* **Description of the task**
In the reply, give back exactly the lines from the one with "Task: Click the 12/23 due date cell" through the last line of the records, without pictures.

------ Given information

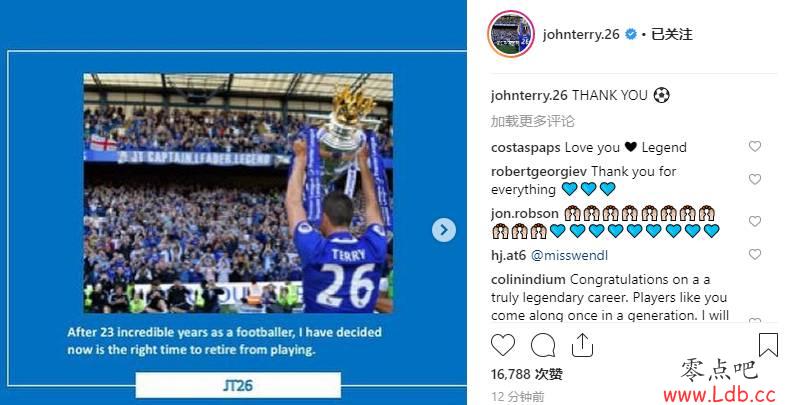Click the Terry trophy photo

point(238,193)
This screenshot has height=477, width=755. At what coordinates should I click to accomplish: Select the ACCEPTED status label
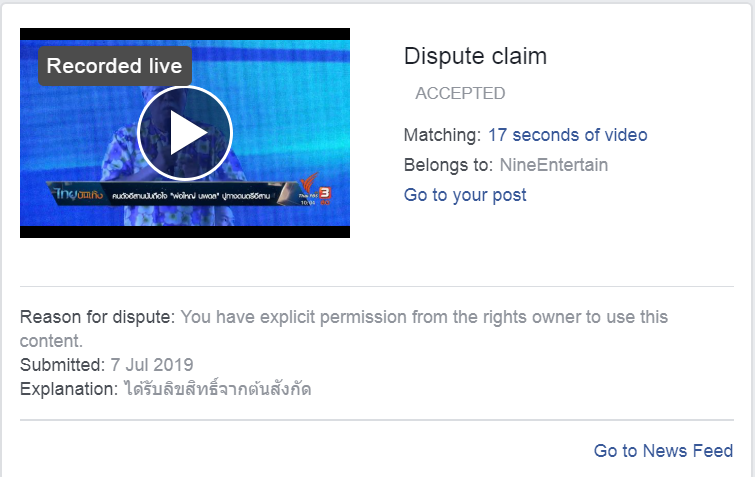[x=460, y=93]
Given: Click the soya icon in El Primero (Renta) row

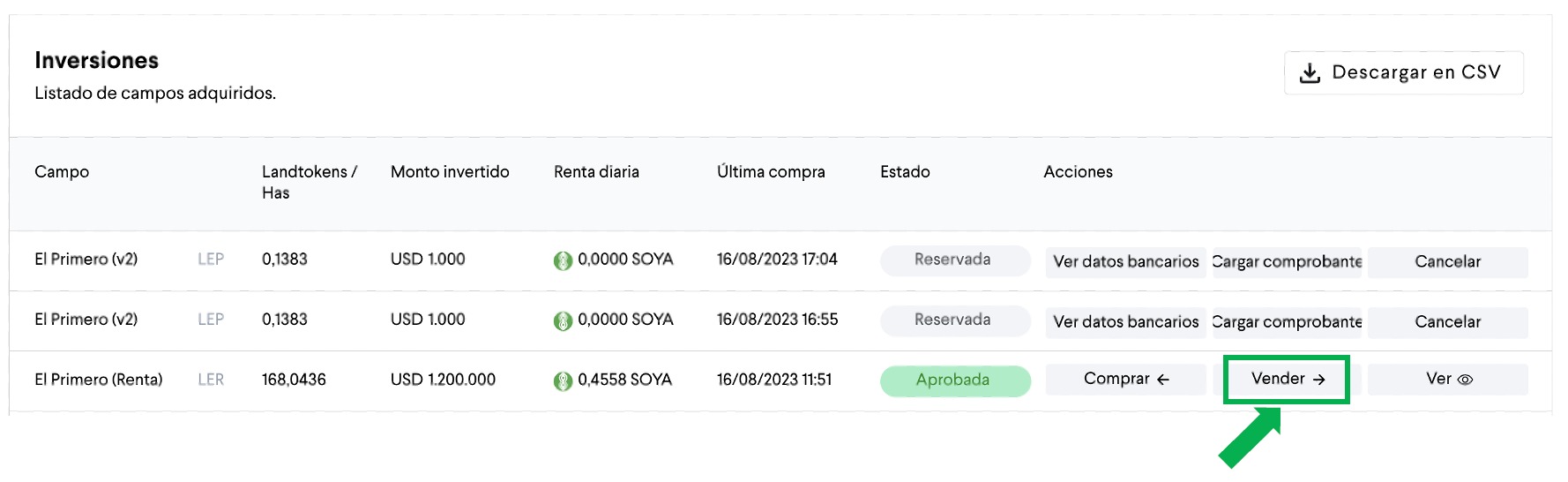Looking at the screenshot, I should (x=563, y=380).
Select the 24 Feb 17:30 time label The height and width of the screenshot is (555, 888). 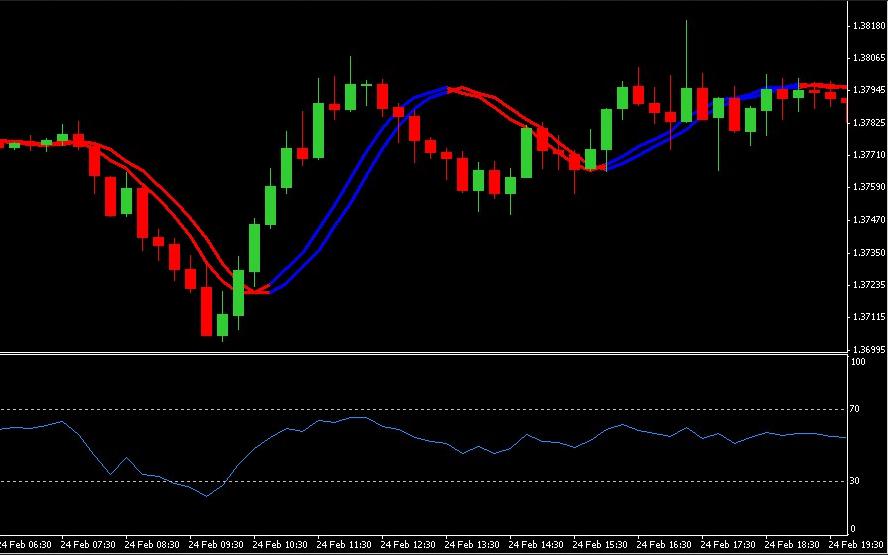[x=729, y=545]
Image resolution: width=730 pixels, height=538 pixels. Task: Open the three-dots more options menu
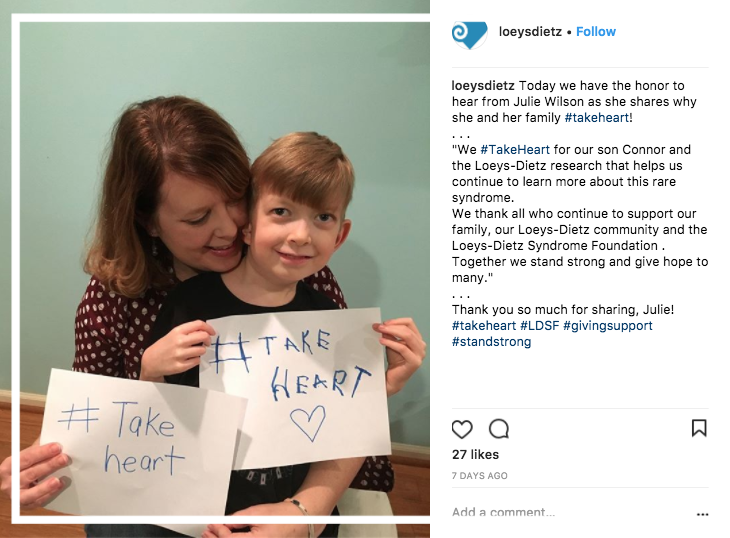point(702,514)
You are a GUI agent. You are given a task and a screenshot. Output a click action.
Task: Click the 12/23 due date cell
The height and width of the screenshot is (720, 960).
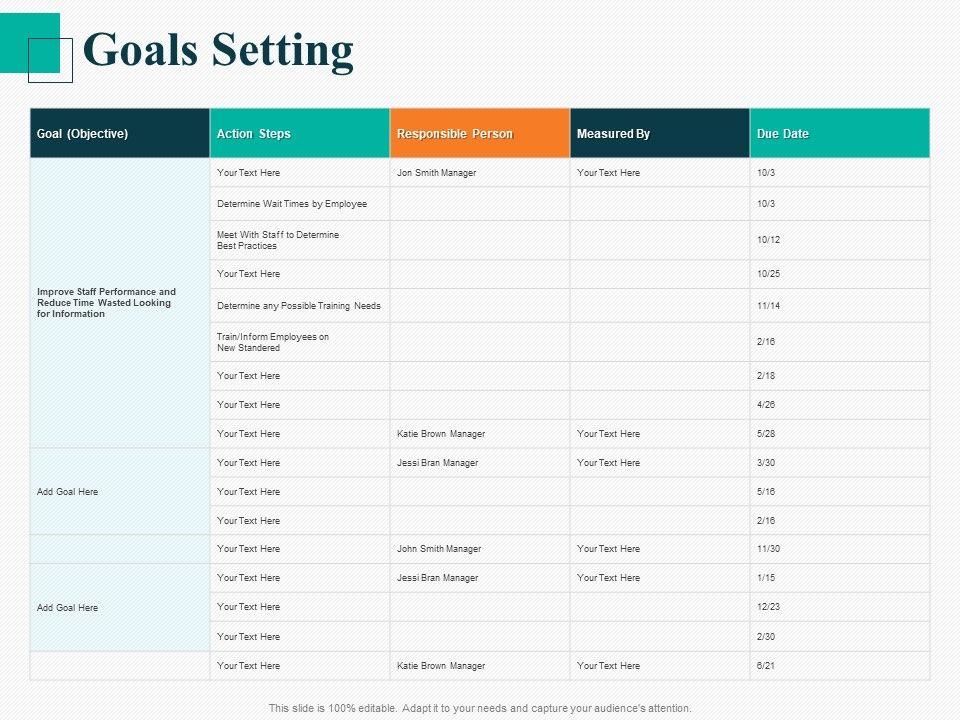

------------

* **Response to this task**
Task: Click the 12/23 due date cell
The height and width of the screenshot is (720, 960).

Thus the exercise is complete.